The strategy of the work is to classify fetal organs from ultrasound Images.

Data

Obtaining a medical ultrasound dataset is a more demanding task than obtaining other types of datasets. This is due to annotating medical scans requiring specialized medical knowledge, which results in it being both scarce and costly to perform. Secondly, medical data is usually confidential, and therefore, cannot be openly shared with the public, and also training a deep learning model based on neural networks is particularly useful when dealing with large datasets. To work around these constraints, we opted to combine two publicly available datasets2728 of routinely obtained materno-fetal screening images from Spain and different countries in Africa. The first dataset was collected in 2020 from different hospitals in Barcelona Spain, the data includes 12,400 2D images from 896 pregnant women, divided into six categories: maternal cervix, thorax, femur, abdomen, brain, and other. A specialist fetal doctor manually annotated the images. The second dataset collected in 2023 contains 400 images from underdeveloped countries in Africa, namely Egypt, Algeria, Uganda, Malawi, and Ghana. the proposed approach aims to leverage the benefits of data diversity and increase the size of the training dataset. This, in turn, can lead to more robust and accurate models, which can identify various fetal plans and can be effectively deployed in different countries. The proposed combined dataset is expected to contribute to the advancement of prenatal healthcare and the detection of fetal. In Fig. 2, we illustrate a representation of the distribution of classes within the proposed database. Furthermore, we present select samples from each class, offering a detailed view of the dataset's composition across different developmental phases.

Figure 2
figure 2

Sample from classes in the dataset for materno-fetal organ.

Preprocessing

Image preprocessing is a crucial step in learning image-based AI models. Without preprocessing, AI models may perform less well or even be unable to learn from poor-quality raw data. Therefore, image pre-processing is a necessary step to obtain efficient AI models in applications such as object recognition, image segmentation, face detection, and image classification.

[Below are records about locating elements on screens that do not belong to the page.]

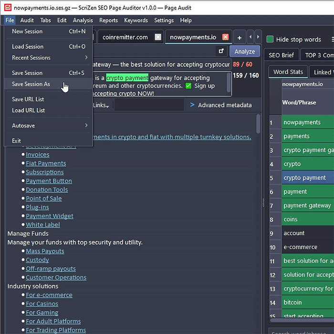Choose Save Session As from File menu
Screen dimensions: 334x334
[31, 84]
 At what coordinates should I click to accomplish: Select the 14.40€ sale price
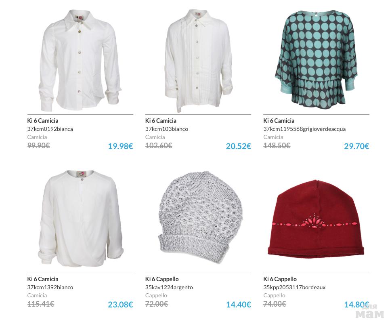pyautogui.click(x=239, y=304)
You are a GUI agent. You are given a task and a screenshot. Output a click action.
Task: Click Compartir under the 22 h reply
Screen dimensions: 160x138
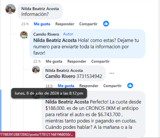pos(101,62)
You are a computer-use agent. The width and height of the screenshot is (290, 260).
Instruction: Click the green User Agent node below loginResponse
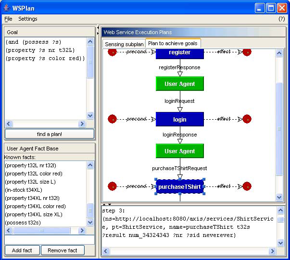(180, 151)
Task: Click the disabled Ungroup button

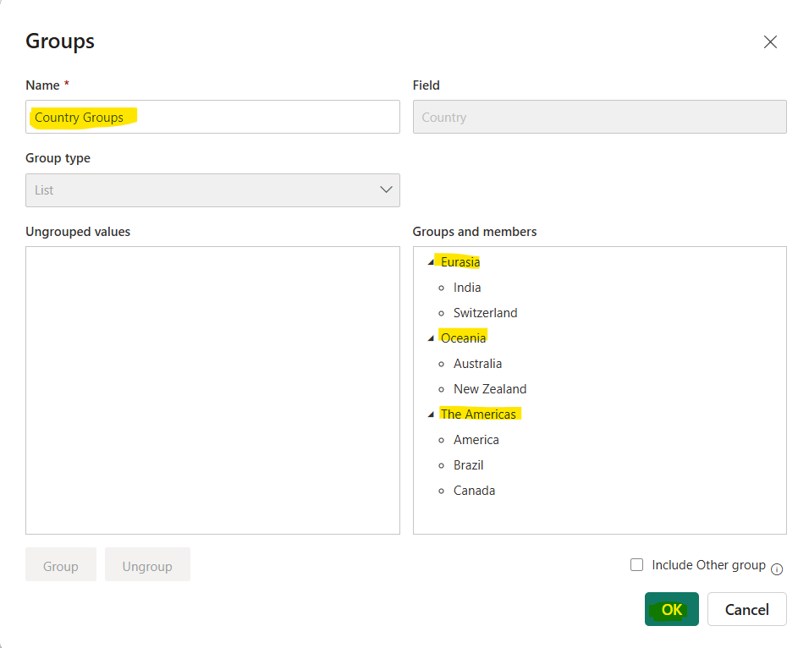Action: [x=147, y=563]
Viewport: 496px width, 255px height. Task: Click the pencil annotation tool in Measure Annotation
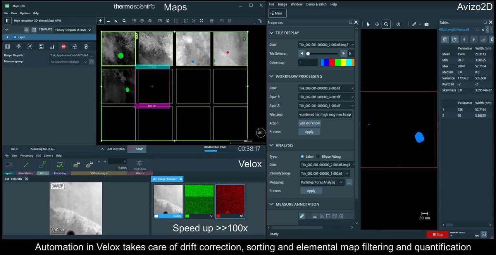click(x=302, y=216)
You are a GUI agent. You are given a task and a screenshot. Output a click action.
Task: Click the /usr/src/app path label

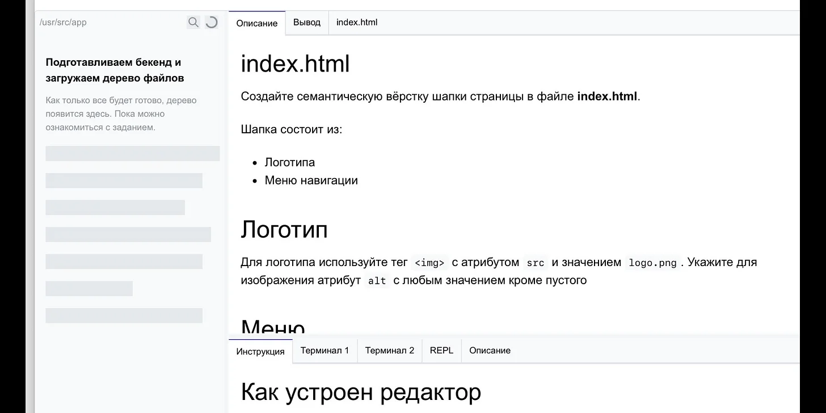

Image preprocessing consists of a series of techniques to improve the quality of the input data by removing noise, normalizing brightness and contrast levels, correcting distortions, cropping, and resizing images.

Data cleaning

Data cleaning is an important step that includes identifying and fixing errors, inconsistencies, and unnecessary data in a dataset. The purpose of the cleaning is to guarantee that the data is accurate, full, and consistent, allowing the proposed model to derive valid conclusions from it. Considering that other annotation class occupies a large proportion of the dataset compared with the rest classes, hence, we remove other annotation as a first step in the data proposed to allow the model to learn from stable input data, which improves its ability to generalize and provide accurate predictions on new data. Figure 3 presents the data distribution in the dataset used.

Figure 3
figure 3

The distribution of the data with the proportion of each class in the dataset used. The visualization encompasses both (a) the distribution of all classes and (b) the distribution of classes after dropping other annotations.

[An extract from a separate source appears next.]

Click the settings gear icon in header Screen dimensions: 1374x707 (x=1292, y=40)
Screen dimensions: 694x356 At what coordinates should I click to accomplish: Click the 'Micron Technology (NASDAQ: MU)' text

Algorithm 1 explain the processes of eliminate labels with value 'Other' as an annotation.

figure a

Data cropping

Cropping images is a frequent technique for removing confusing elements and focusing on the region of interest. Images in the proposed dataset contain too much irrelevant or unnecessary information that detracts from the region of interest such as system settings, patient information, image orientation, and so on. Cropping can enhance model accuracy and make it easier for training to read the image. It is a simple and efficient approach to improve the quality of images, providing the proposed models with more useful and clearer information. By removing this unnecessary information, our cropping method improves the precision of our models and accelerates the training process. This simple and effective method significantly enhances image quality, providing more relevant and clear data to the proposed models. Furthermore, cropping is used to concentrate the model’s attention to the most important parts of an image, resulting in more precise outcomes. Figure 4 illustrates how our cropping method successfully removes unrelated and confusing information, allowing the model to perform more effectively.

Figure 4
figure 4

Cropping technique used in this work to eliminate unnecessary information.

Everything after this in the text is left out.